Tuesday, September 16, 2014

Of pearls and pigs

I smoked a pipe, too, once.  That's about all we have in common.

If you stumble around the websites I regularly stumble around (and that includes Religion Dispatches, where I expected a better caliber of commentary), you will find any number of comments anxious and seemingly able to define what "religion" is, usually in a very derogatory fashion.  Here is the opening of a book on the subject as philosophy, by a philosopher of religion, that is, someone whose professional obligation was to think about such terms and how they could be defined:

In one of his Heretical Essays on the Philosophy of History Jan Patocka relates secrecy, or more precisely, the mystery of the sacred, to responsibility.  He opposes one to the other; or rather underscores their heterogeneity.  Somewhat in the manner of Levinas he warns against an experience of the sacred as an enthusiasm or fervor for fusion, cautioning in particular against a form of demonic rapture that has as its effect, and often as its first intention, the removal of responsibility, the loss of the sense or consciousness of responsibility.  At the same time Patocka wants to distinguish religion from the demonic form of sacralization.  What is a religion?  Religions presumes access to the responsibility of a free self.  It thus implies breaking with this type of secrecy (for it is not of course the only one), that associated with sacred mystery and with what Patocka regularly calls the demonic.  A distinction is to be made between the demonic on the one hand (that which confuses the limits among the animal, the human, and the divine, and which retains an affinity with mystery, the initiatory, the esoteric, the secret or the sacred) and responsibility on the other.  This therefore amounts to a thesis on the origin and essence of the religious.

Under what conditions can one speak of a religion, in the proper sense of the term, if such a thing exists?  (emphasis added)
Jacques Derrida, The Gift of Death, tr.

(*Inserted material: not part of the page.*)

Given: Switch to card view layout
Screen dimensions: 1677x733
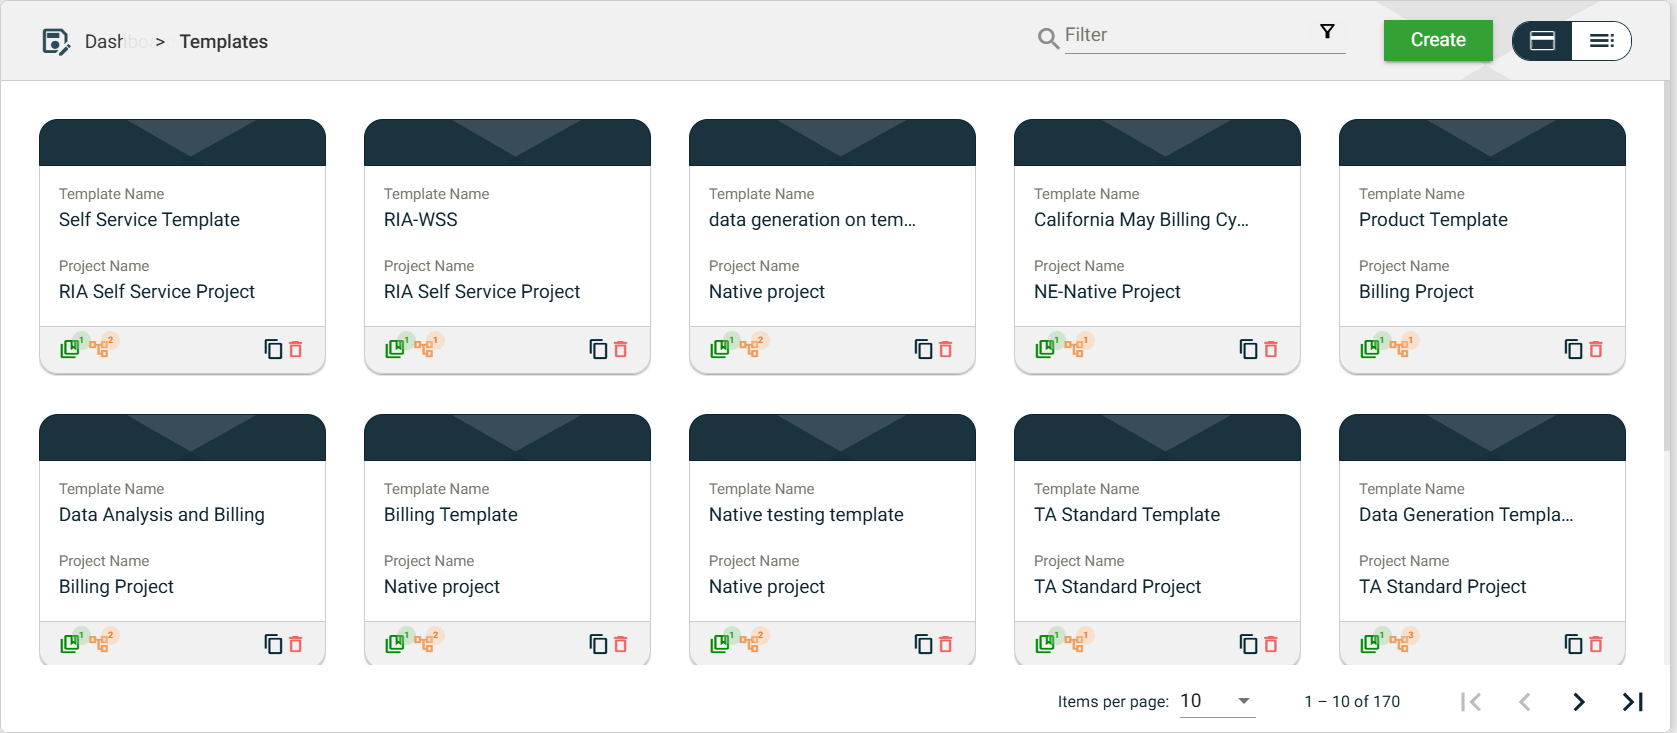Looking at the screenshot, I should pos(1542,41).
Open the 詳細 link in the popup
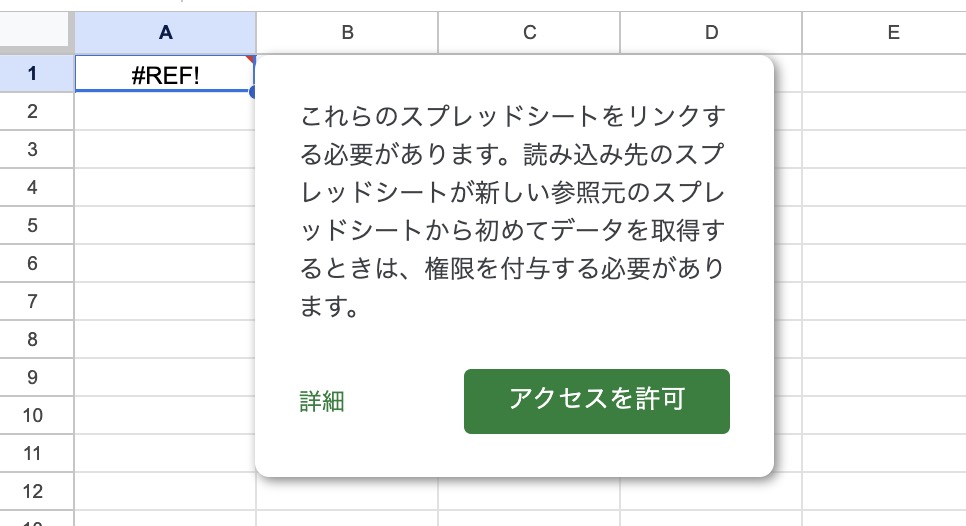The width and height of the screenshot is (966, 526). coord(322,402)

David Wills (Chicago:  University of Chicago Press 1995), p. 1-2.

I include that opening sentence of the next paragraph to show the question is put directly, but not answered directly.  What answer could there be?  Even reading the first paragraph I start to exclude Judaism as I understand it, aware of how much of the argument of Patocka and Derrida depends on the thaumaturgical and mystagogic of Platonism, which is part and parcel of Christianity but not necessarily of Judaism.  If there is a true secret in rabbinic Judaism (as opposed to Temple Judaism and the Holy of Holies), I'm not aware of it.  Christianity, on the other hand, especially Christian mysticism, is shot through with various ideas and experiences of the sacred as secret, from mysteries like the Holy Trinity to mysteries like the cloud of unknowing (in which something still, however impossible, is known).  But "Religions presumes access to the responsibility of a free self"?  "Religion," as Derrida says just a few paragraphs later, "is responsibility or it is nothing at all"?  Can you imagine coming across that anywhere on the web, and having it discussed sensibly?  Can you imagine trying to drop that into a discussion among on-line atheists about the nature of religion which they describe in such childish and ignorant terms, the better to burn their straw man?

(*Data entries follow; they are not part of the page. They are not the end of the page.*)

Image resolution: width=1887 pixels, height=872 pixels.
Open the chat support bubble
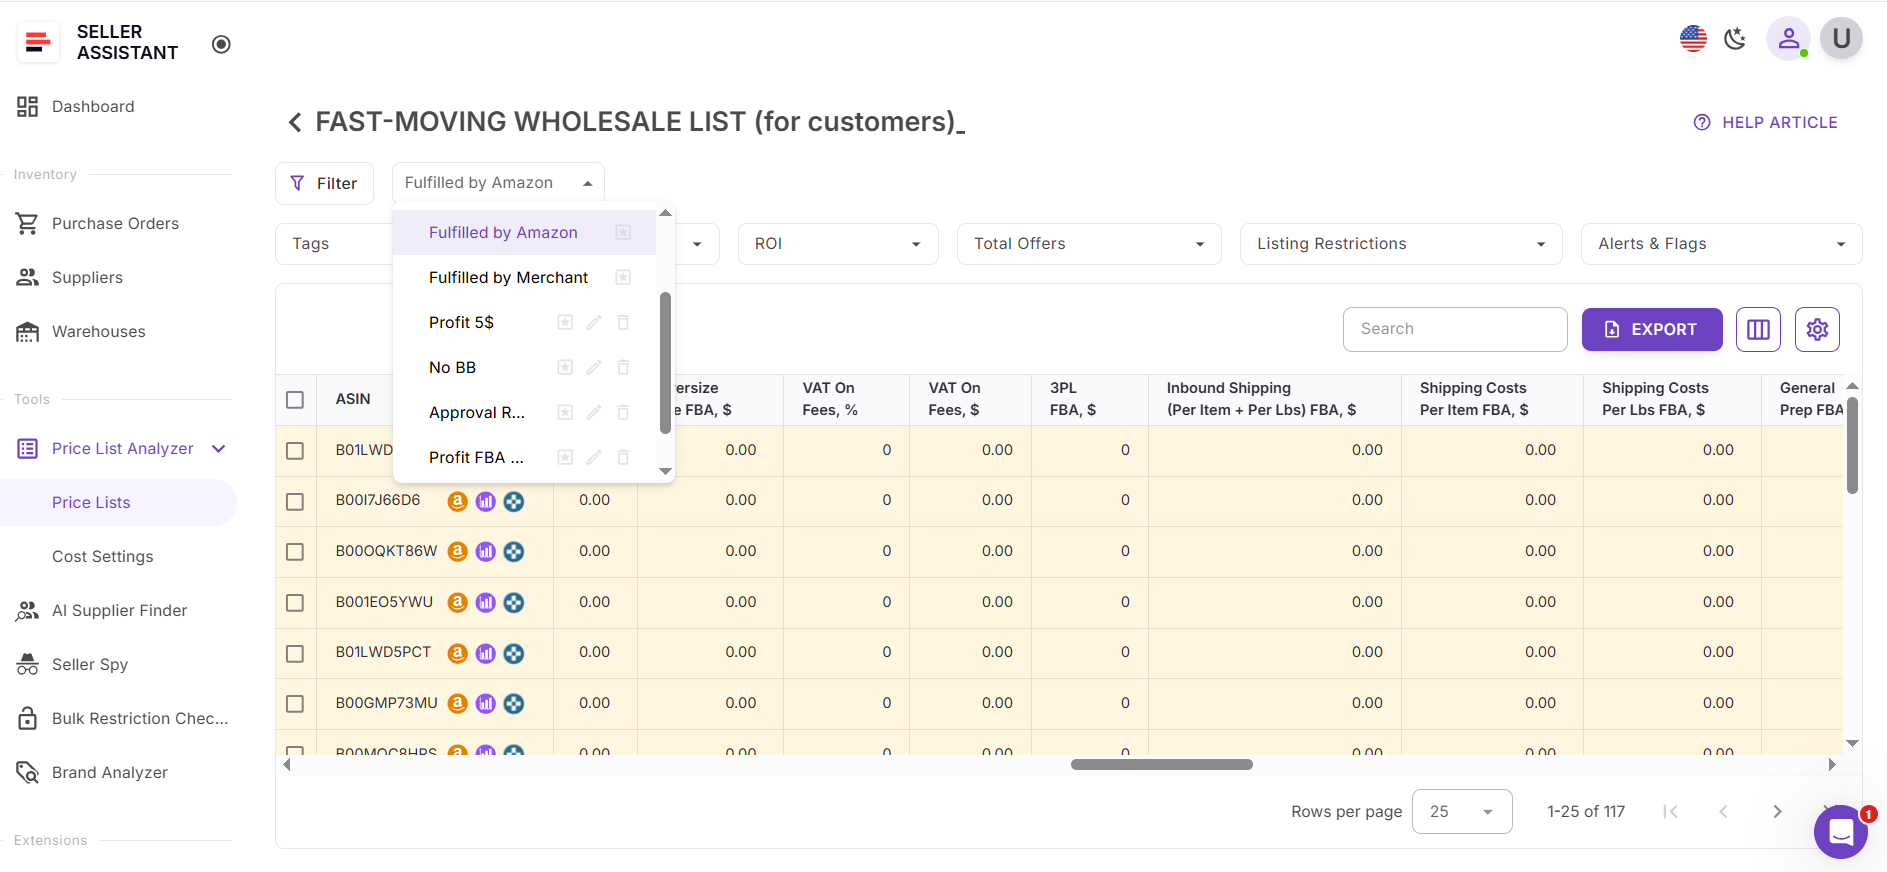pyautogui.click(x=1840, y=831)
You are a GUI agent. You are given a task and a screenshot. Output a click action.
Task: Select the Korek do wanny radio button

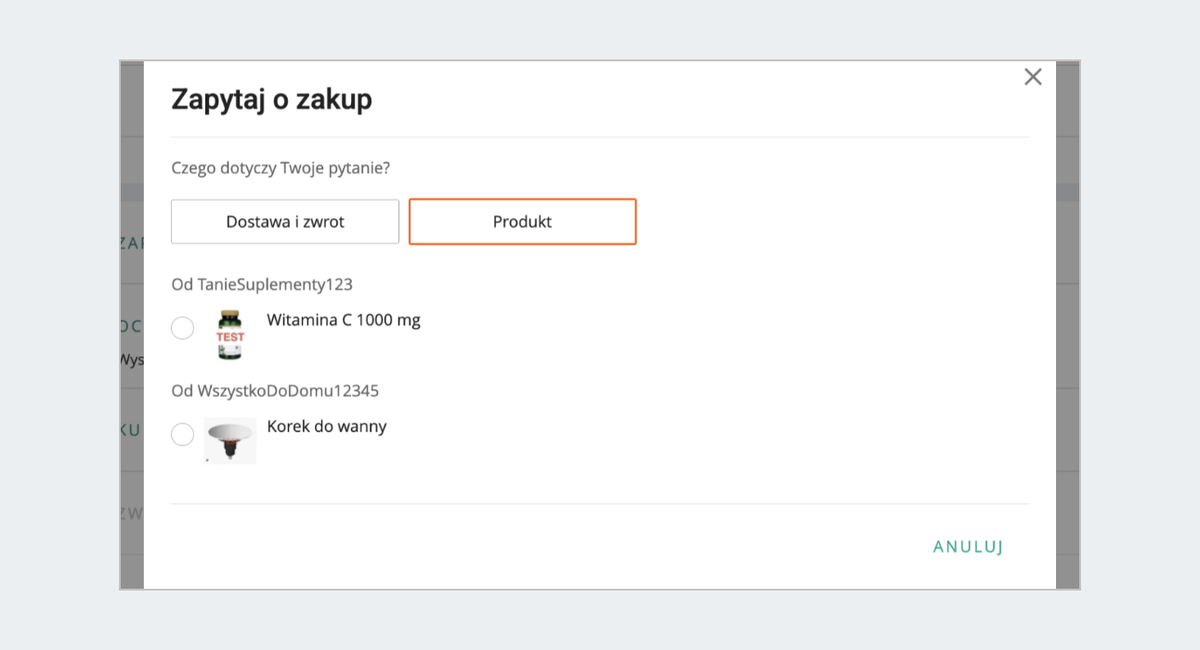pyautogui.click(x=182, y=434)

I have no higher purpose than to put this out there because I may want to come back to this passage and think something about it.  Barring such thoughts, I put it in the only context I have for the moment.

Enjoy.

2 Comments:

Blogger alberich said...

If there is a true secret in rabbinic Judaism (as opposed to Temple Judaism and the Holy of Holies), I'm not aware of it.

Well, if you were aware of it, it wouldn't be a very well kept secret, would it? ;)

Seriously, though, the traditional rubric for Biblical interpretation in Judaism is PaRDeS (Persian-derived Hebrew for "Garden").. One level of PaRDeS is indeed Sod, which means secret and refers to mystical readings of the text, such as those expounded upon in the Kabbalah. Indeed, certain texts (the creation stories, the chariot vision of Ezekiel) beg for a mystical interpretation. Of course, the idea that God's true name is unpronouncible is critical in mystic Jewish thought.

I guess one can make a distinction between mystical Jewish thought and Rabbinic thought, but certainly many of the thinkers involved are the same -- a rationalist Rabbi such a Maimonides was also a mystic, for example. In fact, the ineffibility of God's name is a touchstone not only for Jewish mysticism but even for as humanistic and rationalist of a thinker as Erich Fromm.

I don't know if esoteric eisegeses of Biblical passages (Sod) and their associated metaphysics (whether mystical or humanistic) count as "secret" in the sense that this post uses the term, though. Certainly, within the context of Rabbinic Judaism, the purpose of the secret (Sod) is not to avoid observance of sacred duties (Mitzvoth), although some passages e.g. relating to R. Meir in the Talmud seem to indicate the existence of a "higher Judaism" that transcends Torah observance, but to place that observance in a meaningful context, although that context can also provide a justification for less stringent observance of certain Mitzvoth by giving them a "spirit of the law" which can be observed even if the letter cannot be so observed.

12:30 PM  
Blogger Rmj said...

Mysticism involves a certain amount of mystery; but how central that is to the religion is another question.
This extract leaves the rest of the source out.